### STORED DATA

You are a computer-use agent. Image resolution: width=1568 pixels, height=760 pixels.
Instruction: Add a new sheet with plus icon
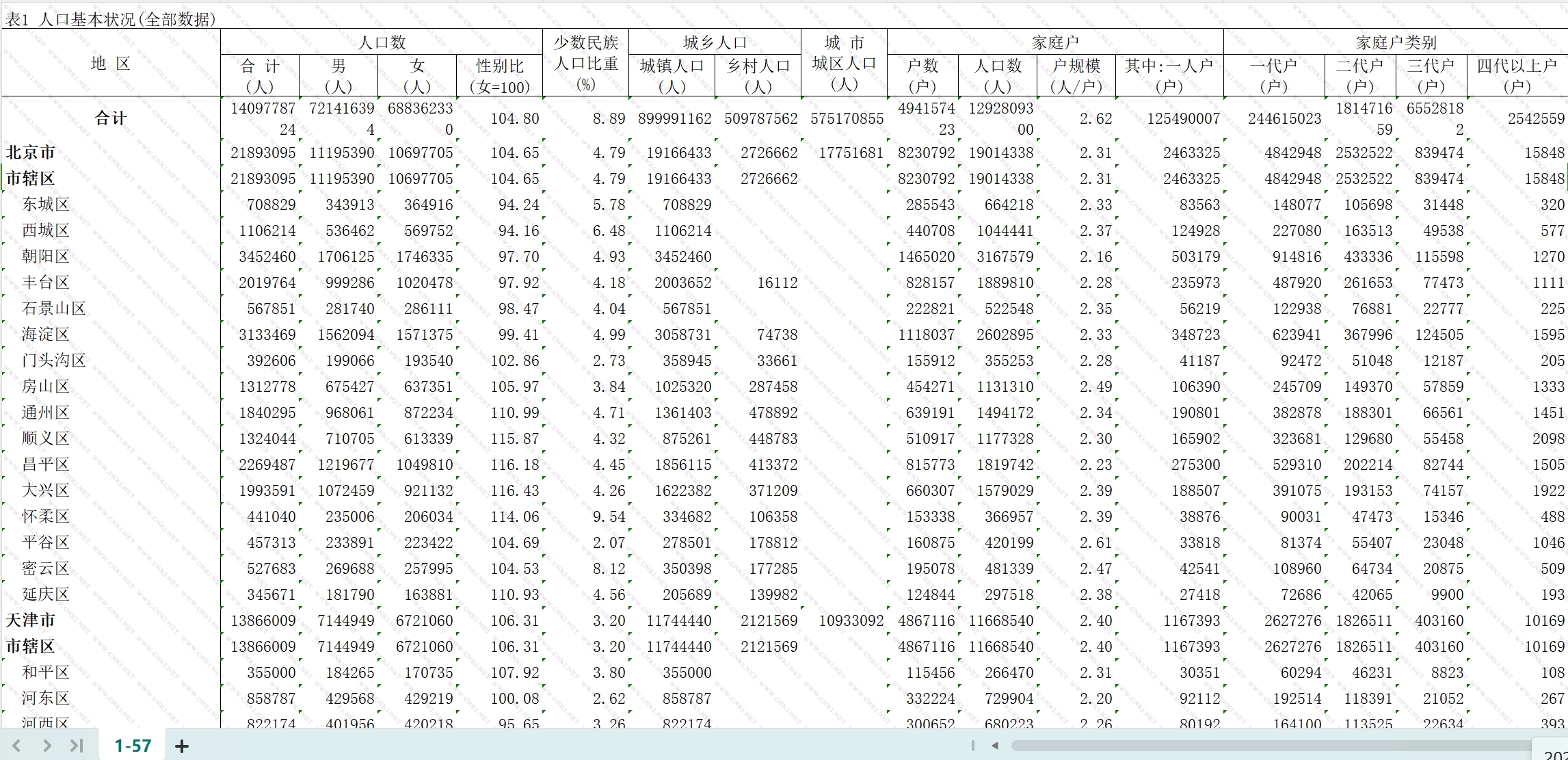point(182,746)
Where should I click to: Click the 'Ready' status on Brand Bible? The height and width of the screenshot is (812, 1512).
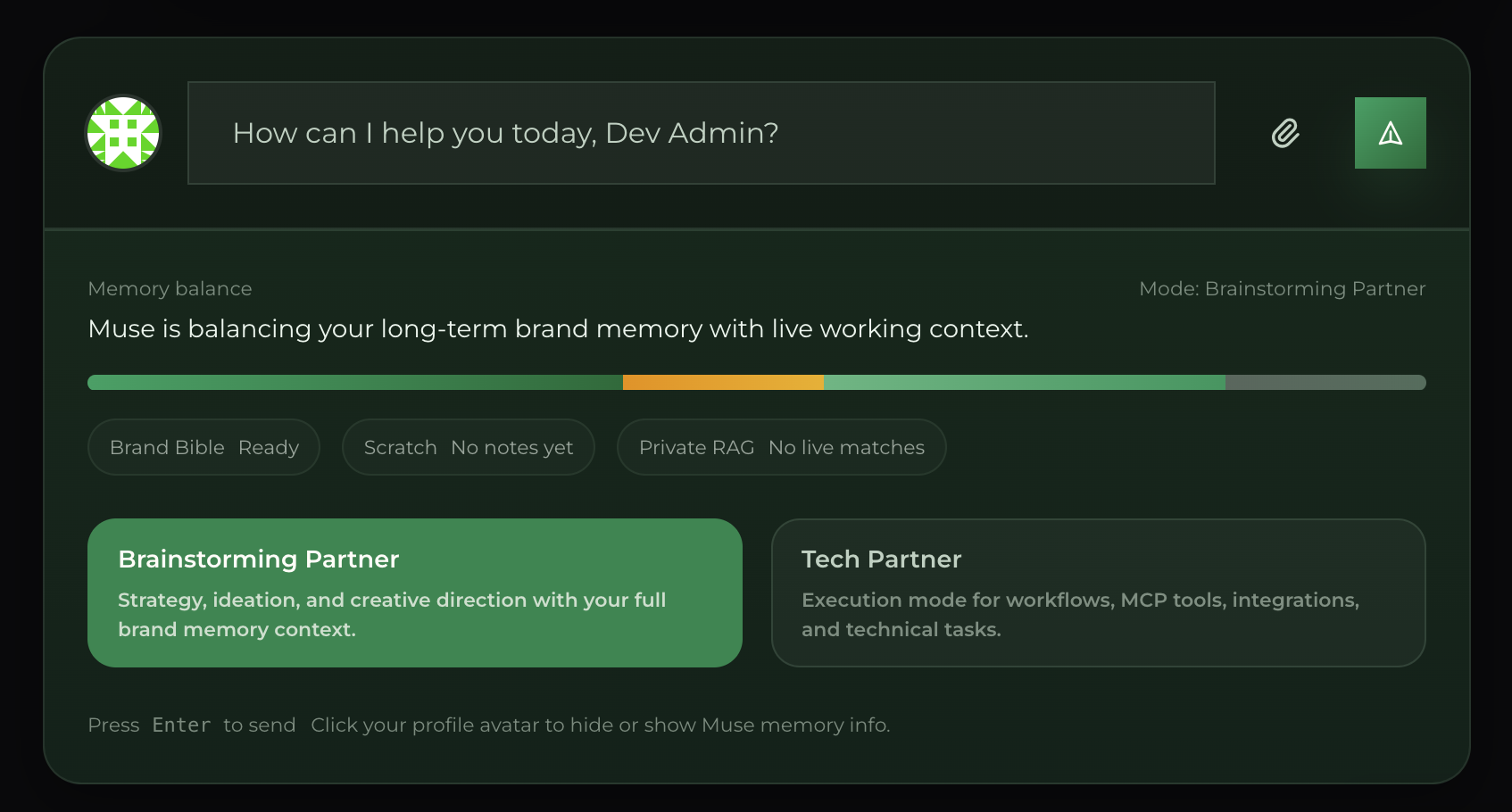click(x=268, y=447)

######

REQUIRED ACTION
Return each entry exactly as it stands above, apart from any images.

WRITTEN ANSWER
You are a computer-use agent. Image resolution: width=1568 pixels, height=760 pixels.
Instruction: Add a new sheet with plus icon
point(182,746)
Where should I click to: Click the 'Ready' status on Brand Bible? The height and width of the screenshot is (812, 1512).
click(x=268, y=447)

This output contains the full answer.